Wound current is essentially the potential difference and subsequent current flow between injured and normal tissue due to damaged membranes, altered potential or charged particle movement (Thakor et al., 1978). There is a voltage of over 200 mV / mm at the edge of an injury and a 1 to 1.5 mA current (Charman, 1990); this causes fibroblast and keratinocyte cell migration and proliferation (Nishimura et al., 1996) thereby increasing scar thickness. Injury current is initially positive in non-regenerative species while it frequently changes to negative after an initial positive phase in regenerative species (Fig. 3) until returning again to pre-wound levels (Becker, 1967; 1974). According to Becker, a DC control system is responsible for detecting injury and controlling repair (Nishimura et al, 1996). O' Leary and Goldring (1964) suggested that injury potential is developed in nerves, muscle or skin which are wounded and that any cell can be vulnerable to membrane depolarisation caused by trauma.

Wound potential in muscle-skeletal tissues

Barker et al., (1982) and Jaffe and Vanable (1984) have done work on mammals. They showed the existence of a current in wounded skin and measured zero potential at the site of the wound. Illingworth and Barker (1980) obtained finger amputation- associated 22μAcm-2 current density in children; the results showed that the wound in the skin activated an epidermal battery having 17-42mV open circuit voltage and bone injury activated a 15-56mV endosteal battery. The periosteum cell layer did not present electrogenic properties and the bone battery was associated with the endosteal layer. It was later concluded that muscle wound was the dominant factor in generating the detected voltage; the larger currents were 10-32 μA on soft tissue surface.

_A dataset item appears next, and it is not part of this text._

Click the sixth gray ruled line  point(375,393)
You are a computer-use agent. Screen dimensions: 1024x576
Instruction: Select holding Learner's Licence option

Applications in psychology

EDA is one of the main psychophysiological indexes used to correlate psychological processes and is related to emotion, arousal and attention. Its measurement is highly sensitive (Wieland et al, 1970) and its variations related to changes in cognitive or emotional status in an individual (Hugdahl, 1995). EDA has been used as a stress state indicator (Clements and Turpin, 2000) and as clinical index in studying various stressrelated psychophysiological disorders (Hugdahl, 1995) and neuroticism (Norris, 2007).

Some neurosis studies have shown higher depressive symptomatology in patients after experiencing stressful events, such as unemployment (Creed et al., 2001), caring for a spouse (Gallant et al., 2003) and breast cancer surgery (Millar et al., 2005). Other studies have reported higher skin conductance values in neurotic people, as well as reduced values in SCR to repetitive sensory stimulation (Akdag et al., 2003) and slow SPR habituation to anguish, anxiety and "excitability" (Horan et al, 2005; Mardaga et al., 2006).

Conclusion

The existence of electrical signals in biological tissue was investigated many years ago and was suspended at least one hundred years ago. Nowadays, the application and reading current and electrical potential has begun to be accepted as alternatives to pharmacological treatment; this is the case of skin injuries, mainly ulcers (Tomonori et al., 2004; Sakarai et al., 2008) and bone pathologies such as non-union or pseudarthrosis (Aaron et al., 2004; Anglen, 2003). Older diagnostic techniques which are already accepted and which have been implemented would include ECG and analysis of psychological disorders by EDR (Norris, 2007, Horan et al, 2005). This review has presented theoretical, clinical and experimental evidence about work concerning the study of an electrodermal response, revealing bioelectricity to be a very young area where more research is needed to deepen knowledge about the human body and lead to generating new and better treatment alternatives.

Acknowledgments

We would like to thank Tim Watson from the School of Health & Emergency Professions, University of Hertfordshire, UK, for the valuable information provided.